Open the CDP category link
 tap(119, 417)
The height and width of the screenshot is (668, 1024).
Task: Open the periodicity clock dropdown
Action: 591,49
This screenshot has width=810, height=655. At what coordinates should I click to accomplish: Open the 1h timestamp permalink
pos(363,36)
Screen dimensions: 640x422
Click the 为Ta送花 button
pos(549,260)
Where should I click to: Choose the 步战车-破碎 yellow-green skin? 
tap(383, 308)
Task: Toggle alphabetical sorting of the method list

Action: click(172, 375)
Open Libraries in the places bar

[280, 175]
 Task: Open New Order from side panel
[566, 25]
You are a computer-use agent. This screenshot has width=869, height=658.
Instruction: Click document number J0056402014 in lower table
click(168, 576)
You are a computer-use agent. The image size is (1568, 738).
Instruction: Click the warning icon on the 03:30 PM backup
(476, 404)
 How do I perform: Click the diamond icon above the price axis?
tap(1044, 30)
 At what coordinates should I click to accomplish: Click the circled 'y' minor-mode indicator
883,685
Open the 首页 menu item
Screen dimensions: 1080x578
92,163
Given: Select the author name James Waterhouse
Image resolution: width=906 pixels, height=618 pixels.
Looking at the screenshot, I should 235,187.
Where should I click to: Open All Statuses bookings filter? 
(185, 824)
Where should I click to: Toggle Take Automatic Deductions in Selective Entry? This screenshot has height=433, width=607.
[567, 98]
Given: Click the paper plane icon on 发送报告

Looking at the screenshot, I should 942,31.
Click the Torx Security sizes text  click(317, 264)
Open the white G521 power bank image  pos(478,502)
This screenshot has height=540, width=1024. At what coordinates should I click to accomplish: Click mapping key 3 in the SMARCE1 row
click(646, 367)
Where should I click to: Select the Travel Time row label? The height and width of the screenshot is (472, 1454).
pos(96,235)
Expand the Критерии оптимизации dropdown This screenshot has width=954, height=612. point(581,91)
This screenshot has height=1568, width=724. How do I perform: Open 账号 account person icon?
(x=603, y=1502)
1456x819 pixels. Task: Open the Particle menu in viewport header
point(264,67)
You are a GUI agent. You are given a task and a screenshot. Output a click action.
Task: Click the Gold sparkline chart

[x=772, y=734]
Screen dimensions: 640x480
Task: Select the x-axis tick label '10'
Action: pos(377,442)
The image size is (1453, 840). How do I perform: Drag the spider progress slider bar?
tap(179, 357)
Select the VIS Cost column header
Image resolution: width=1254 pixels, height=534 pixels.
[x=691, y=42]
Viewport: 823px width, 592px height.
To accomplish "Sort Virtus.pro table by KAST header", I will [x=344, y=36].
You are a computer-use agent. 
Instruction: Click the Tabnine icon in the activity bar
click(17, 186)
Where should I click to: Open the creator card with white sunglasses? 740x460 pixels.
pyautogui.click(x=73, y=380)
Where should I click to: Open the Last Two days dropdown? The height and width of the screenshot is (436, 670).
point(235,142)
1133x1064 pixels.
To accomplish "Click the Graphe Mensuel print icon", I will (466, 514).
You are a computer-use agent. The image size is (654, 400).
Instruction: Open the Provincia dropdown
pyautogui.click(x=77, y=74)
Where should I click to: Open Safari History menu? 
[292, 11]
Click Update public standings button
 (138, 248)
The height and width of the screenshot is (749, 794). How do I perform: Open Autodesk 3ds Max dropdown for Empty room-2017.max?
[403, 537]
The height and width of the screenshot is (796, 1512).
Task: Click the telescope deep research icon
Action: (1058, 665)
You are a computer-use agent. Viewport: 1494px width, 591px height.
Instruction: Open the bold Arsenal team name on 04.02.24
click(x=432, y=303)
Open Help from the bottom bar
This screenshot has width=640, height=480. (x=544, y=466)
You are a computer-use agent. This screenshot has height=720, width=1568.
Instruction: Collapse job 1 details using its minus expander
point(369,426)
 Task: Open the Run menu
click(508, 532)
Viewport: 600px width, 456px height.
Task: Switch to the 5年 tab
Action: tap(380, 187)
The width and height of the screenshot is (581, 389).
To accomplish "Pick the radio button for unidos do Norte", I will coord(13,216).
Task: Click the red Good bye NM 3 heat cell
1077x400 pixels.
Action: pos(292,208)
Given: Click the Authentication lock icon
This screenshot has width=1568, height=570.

(Exercise task): Convert every line of the records into a JSON list of strings, one string per line, leaving out blank lines.

(Response):
[
  "Open the CDP category link",
  " tap(119, 417)",
  "The height and width of the screenshot is (668, 1024).",
  "Task: Open the periodicity clock dropdown",
  "Action: 591,49",
  "This screenshot has width=810, height=655. At what coordinates should I click to accomplish: Open the 1h timestamp permalink",
  "pos(363,36)",
  "Screen dimensions: 640x422",
  "Click the 为Ta送花 button",
  "pos(549,260)",
  "Where should I click to: Choose the 步战车-破碎 yellow-green skin? ",
  "tap(383, 308)",
  "Task: Toggle alphabetical sorting of the method list",
  "Action: click(172, 375)",
  "Open Libraries in the places bar",
  "[280, 175]",
  " Task: Open New Order from side panel",
  "[566, 25]",
  "You are a computer-use agent. This screenshot has width=869, height=658.",
  "Instruction: Click document number J0056402014 in lower table",
  "click(168, 576)",
  "You are a computer-use agent. The image size is (1568, 738).",
  "Instruction: Click the warning icon on the 03:30 PM backup",
  "(476, 404)",
  " How do I perform: Click the diamond icon above the price axis?",
  "tap(1044, 30)",
  " At what coordinates should I click to accomplish: Click the circled 'y' minor-mode indicator",
  "883,685",
  "Open the 首页 menu item",
  "Screen dimensions: 1080x578",
  "92,163",
  "Given: Select the author name James Waterhouse",
  "Image resolution: width=906 pixels, height=618 pixels.",
  "Looking at the screenshot, I should 235,187.",
  "Where should I click to: Open All Statuses bookings filter? ",
  "(185, 824)",
  "Where should I click to: Toggle Take Automatic Deductions in Selective Entry? This screenshot has height=433, width=607.",
  "[567, 98]",
  "Given: Click the paper plane icon on 发送报告",
  "Looking at the screenshot, I should 942,31.",
  "Click the Torx Security sizes text  click(317, 264)",
  "Open the white G521 power bank image  pos(478,502)",
  "This screenshot has height=540, width=1024. At what coordinates should I click to accomplish: Click mapping key 3 in the SMARCE1 row",
  "click(646, 367)",
  "Where should I click to: Select the Travel Time row label? The height and width of the screenshot is (472, 1454).",
  "pos(96,235)",
  "Expand the Критерии оптимизации dropdown This screenshot has width=954, height=612. point(581,91)",
  "This screenshot has height=1568, width=724. How do I perform: Open 账号 account person icon?",
  "(x=603, y=1502)",
  "1456x819 pixels. Task: Open the Particle menu in viewport header",
  "point(264,67)",
  "You are a GUI agent. You are given a task and a screenshot. Output a click action.",
  "Task: Click the Gold sparkline chart",
  "[x=772, y=734]",
  "Screen dimensions: 640x480",
  "Task: Select the x-axis tick label '10'",
  "Action: pos(377,442)",
  "The image size is (1453, 840). How do I perform: Drag the spider progress slider bar?",
  "tap(179, 357)",
  "Select the VIS Cost column header",
  "Image resolution: width=1254 pixels, height=534 pixels.",
  "[x=691, y=42]",
  "Viewport: 823px width, 592px height.",
  "To accomplish \"Sort Virtus.pro table by KAST header\", I will [x=344, y=36].",
  "You are a computer-use agent. ",
  "Instruction: Click the Tabnine icon in the activity bar",
  "click(17, 186)",
  "Where should I click to: Open the creator card with white sunglasses? 740x460 pixels.",
  "pyautogui.click(x=73, y=380)",
  "Where should I click to: Open the Last Two days dropdown? The height and width of the screenshot is (436, 670).",
  "point(235,142)",
  "1133x1064 pixels.",
  "To accomplish \"Click the Graphe Mensuel print icon\", I will (466, 514).",
  "You are a computer-use agent. The image size is (654, 400).",
  "Instruction: Open the Provincia dropdown",
  "pyautogui.click(x=77, y=74)",
  "Where should I click to: Open Safari History menu? ",
  "[292, 11]",
  "Click Update public standings button",
  " (138, 248)",
  "The height and width of the screenshot is (749, 794). How do I perform: Open Autodesk 3ds Max dropdown for Empty room-2017.max?",
  "[403, 537]",
  "The height and width of the screenshot is (796, 1512).",
  "Task: Click the telescope deep research icon",
  "Action: (1058, 665)",
  "You are a computer-use agent. Viewport: 1494px width, 591px height.",
  "Instruction: Open the bold Arsenal team name on 04.02.24",
  "click(x=432, y=303)",
  "Open Help from the bottom bar",
  "This screenshot has width=640, height=480. (x=544, y=466)",
  "You are a computer-use agent. This screenshot has height=720, width=1568.",
  "Instruction: Collapse job 1 details using its minus expander",
  "point(369,426)",
  " Task: Open the Run menu",
  "click(508, 532)",
  "Viewport: 600px width, 456px height.",
  "Task: Switch to the 5年 tab",
  "Action: tap(380, 187)",
  "The width and height of the screenshot is (581, 389).",
  "To accomplish \"Pick the radio button for unidos do Norte\", I will coord(13,216).",
  "Task: Click the red Good bye NM 3 heat cell",
  "1077x400 pixels.",
  "Action: pos(292,208)",
  "Given: Click the Authentication lock icon",
  "This screenshot has width=1568, height=570."
]